TEXTAUSZUG:
+===+

# Hardtubes 16/10 , nichts passt wie geplant.



## RCFlug (4. Juli 2018)

Hallo, bräuchte eure Hilfe.
Hatte geplant auf dem Wasserkühler CPU: cuplex kryos NEXT mit VISION Nickel/Nickel
direkt 2 Anschraubtüllen 16/10 nebeneinander zu setzen und  16er Borosilikattubes zu verwenden.
Geht nicht,passen nicht nebeneinander.
Möglichkeit wäre 1 Anschraubtülle zu setzen und für die zweite einen Winkeladapter einzusetzen.
Hier überzeugt es mich aber nicht unbedingt bei der Dauerdichtigkeit, denn dieser Adapter lässt sich ja in vielen Richtungen drehen.
Ob das auf Dauer dicht bleibt? 

Auf dem Asus Board Maximus X FORMULA Z370 passen die 16/10er auch nicht direkt. Müssten auch adaptiert werden.
Eine Lösung wäre,  13/10 Anschraubtüllen und 13er Borosilikattubes zu verwenden.

+===+

AUSGANGSMATERIAL:
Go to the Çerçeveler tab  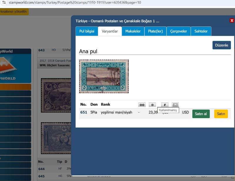point(179,31)
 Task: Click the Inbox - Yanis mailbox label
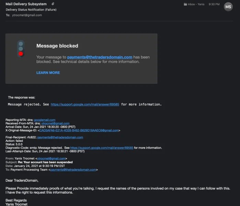(196, 4)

+===+

AUFGABEN:
1. Beantworte die folgenden Fragen zum Forumsbeitrag über die Hardtubes, jede Antwort mit demselben Buchstaben versehen:
(a) Welcher CPU-Wasserkühler wird genannt?
(b) Auf welchem Mainboard passen die 16/10er ebenfalls nicht direkt?
(c) Welche Lösung wird im letzten Satz vorgeschlagen?
2. Führe den Forumsbeitrag über die Hardtubes nach seinem letzten Satz weiter.
Die Zeilen spielen hier keine Rolle.

ERWARTETE ANTWORTEN:
1.
(a) Der cuplex kryos NEXT mit VISION Nickel/Nickel.
(b) Auf dem Asus Board Maximus X FORMULA Z370.
(c) Die Verwendung von 13/10 Anschraubtüllen und 13er Borosilikattubes.

2.
Den Rest würde ich dann alles mit 16/10 machen.

Allerdings ist die Optik mit 13/10 Röhren nicht so schön, wie mit 16/10.
Was denkt ihr dazu?


----------



## NatokWa (4. Juli 2018)

Ich habe fast nur (frei) drehbare Winkel aller Art verbaut , da ist in den Jahren seit ich WaKü Nutze noch nicht einer undicht geworden . Ok , ich benutze Teflonschläuche die relativ Hart sind und nahezu Null Wärmeausdehnung haben , aber da das ganze beweglicher ist als beo Hardtubes solten die iel eher undicht werden als es bei DIR die möglichkeit währe .#

Du kannst das also bedenkenlos einsetzen , ein 45° WInkelanschluß sollte ja schon reichen *g*


----------



## IICARUS (4. Juli 2018)

Bei mir habe ich auch einige drehbare Winkeladapter mit verwendet.
Das ganze ist seit 1 1/2 Jahre verbaut und alles dicht. Habe die Adapter sogar gebraucht bezogen.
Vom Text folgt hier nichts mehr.